First WHO-IAEA Joint Cancer Seminar held in Mongolia
8 November 2010
A WHO-IAEA Joint Cancer Seminar took place in Ulaanbaatar, Mongolia, on 1-3 November 2010 within the framework of the WHO-IAEA Joint Programme on Cancer Control, and was hosted by the Ministry of Health of Mongolia. This was the first time that a joint event was organized by WHO and IAEA since the establishment of the Joint Programme in 2009, and highlights the close collaboration that exists between both organizations and the commitment to fight cancer together. The “call for action” launched by WHO in 2005, finally bore its fruits and materialized in a joint desire to “make a difference”.
The seminar was aimed at strengthening National Cancer Control Programmes (NCCPs) and Primary Health Care approaches for cancer prevention and control in the eight PACT Model Demonstration Sites (PMDS) Member States. The meeting gathered health professionals in cancer control, non-communicable diseases and primary health care from Albania, Ghana, Mongolia, Sri Lanka, Vietnam and Yemen, as well as international experts and WHO and IAEA representatives, who all contributed to the success of the event.

-----

§ **Exercises to complete**:
[A] In the report on the Mongolia cancer seminar, which body hosted the event?
[B] From the report on the Mongolia cancer seminar, copy out the passage starting with "The seminar was" and going on through "of the event.".
[C] Carry on the report on the Mongolia cancer seminar from the point where it stops.

-----

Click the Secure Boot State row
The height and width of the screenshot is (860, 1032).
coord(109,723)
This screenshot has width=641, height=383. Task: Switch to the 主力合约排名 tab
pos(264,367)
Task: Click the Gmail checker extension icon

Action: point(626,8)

-----

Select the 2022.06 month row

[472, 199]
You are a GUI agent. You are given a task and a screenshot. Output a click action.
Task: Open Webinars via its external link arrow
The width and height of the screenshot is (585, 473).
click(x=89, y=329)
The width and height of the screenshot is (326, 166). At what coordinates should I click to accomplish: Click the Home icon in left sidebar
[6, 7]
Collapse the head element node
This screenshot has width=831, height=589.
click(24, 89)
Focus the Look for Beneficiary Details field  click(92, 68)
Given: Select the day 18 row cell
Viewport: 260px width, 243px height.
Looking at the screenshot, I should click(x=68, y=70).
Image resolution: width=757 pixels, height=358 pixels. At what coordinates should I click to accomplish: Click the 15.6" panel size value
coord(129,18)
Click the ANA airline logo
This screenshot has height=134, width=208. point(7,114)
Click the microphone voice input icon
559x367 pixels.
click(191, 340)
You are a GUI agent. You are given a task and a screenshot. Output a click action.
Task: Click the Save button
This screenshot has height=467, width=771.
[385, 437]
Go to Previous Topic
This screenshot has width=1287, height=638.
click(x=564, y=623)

-----

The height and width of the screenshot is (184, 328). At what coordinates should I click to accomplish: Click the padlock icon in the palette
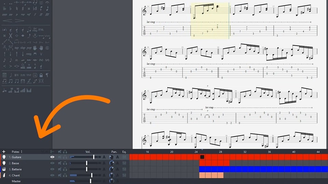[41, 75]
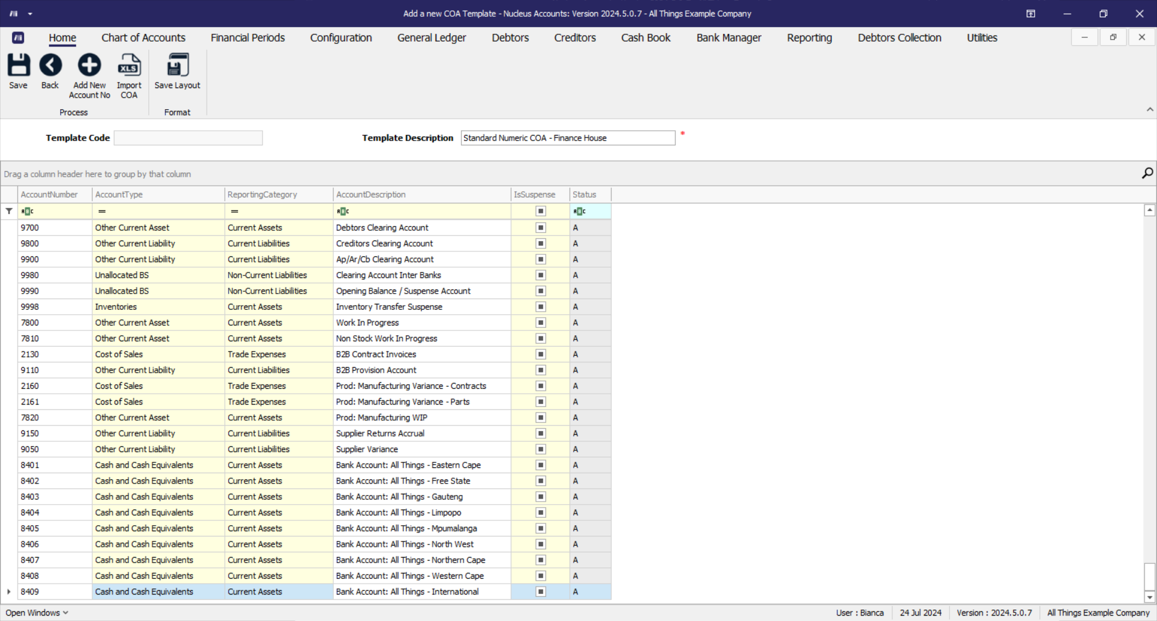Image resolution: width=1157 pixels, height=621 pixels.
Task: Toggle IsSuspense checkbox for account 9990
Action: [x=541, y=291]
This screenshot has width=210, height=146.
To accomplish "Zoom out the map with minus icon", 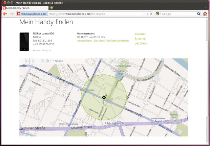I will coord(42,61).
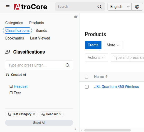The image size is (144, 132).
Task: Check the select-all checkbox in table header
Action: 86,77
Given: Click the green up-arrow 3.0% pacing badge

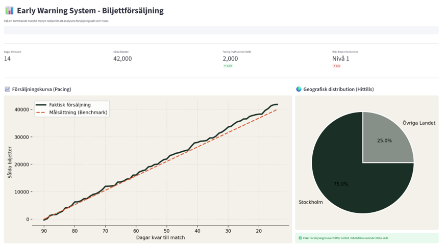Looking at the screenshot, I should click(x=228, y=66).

-----

§ **Answers to this exercise**:
[A] The Ministry of Health of Mongolia.

[B]
The seminar was aimed at strengthening National Cancer Control Programmes (NCCPs) and Primary Health Care approaches for cancer prevention and control in the eight PACT Model Demonstration Sites (PMDS) Member States. The meeting gathered health professionals in cancer control, non-communicable diseases and primary health care from Albania, Ghana, Mongolia, Sri Lanka, Vietnam and Yemen, as well as international experts and WHO and IAEA representatives, who all contributed to the success of the event.

[C]
IAEA Director General Yukiya Amano, on official visit to Mongolia, delivered a special address on the first day of the seminar together with Dr Jadambaa Tsolmon, Vice-Minister of Health. The Director General was pleased to note that a WHO-IAEA Joint Programme on Cancer Control has been established since 2009, and emphasized the wish for the IAEA to continue strengthening its already strong ties with WHO. He also expressed his personal commitment to fighting cancer and promoting effective cancer control, and added that his presence at the seminar illustrated the IAEA's commitment to continue implementing its mandate in partnership with the WHO and other key organisations through PACT. This approach, he highlighted, had proven essential in allowing PACT to bridge the gap between IAEA and WHO, from radiation medicine to cancer control, and from a focus on treating individual cancer patients to a focus on populations.
Mr Amano thanked the Mongolian authorities for having made the seminar possible as well as Dr Margaret Chan, WHO's Director-General, for her continuous support and full commitment to the Joint Programme on Cancer Control. As a concluding remark he stated that “Together we have a real opportunity to improve cancer survival in developing countries”.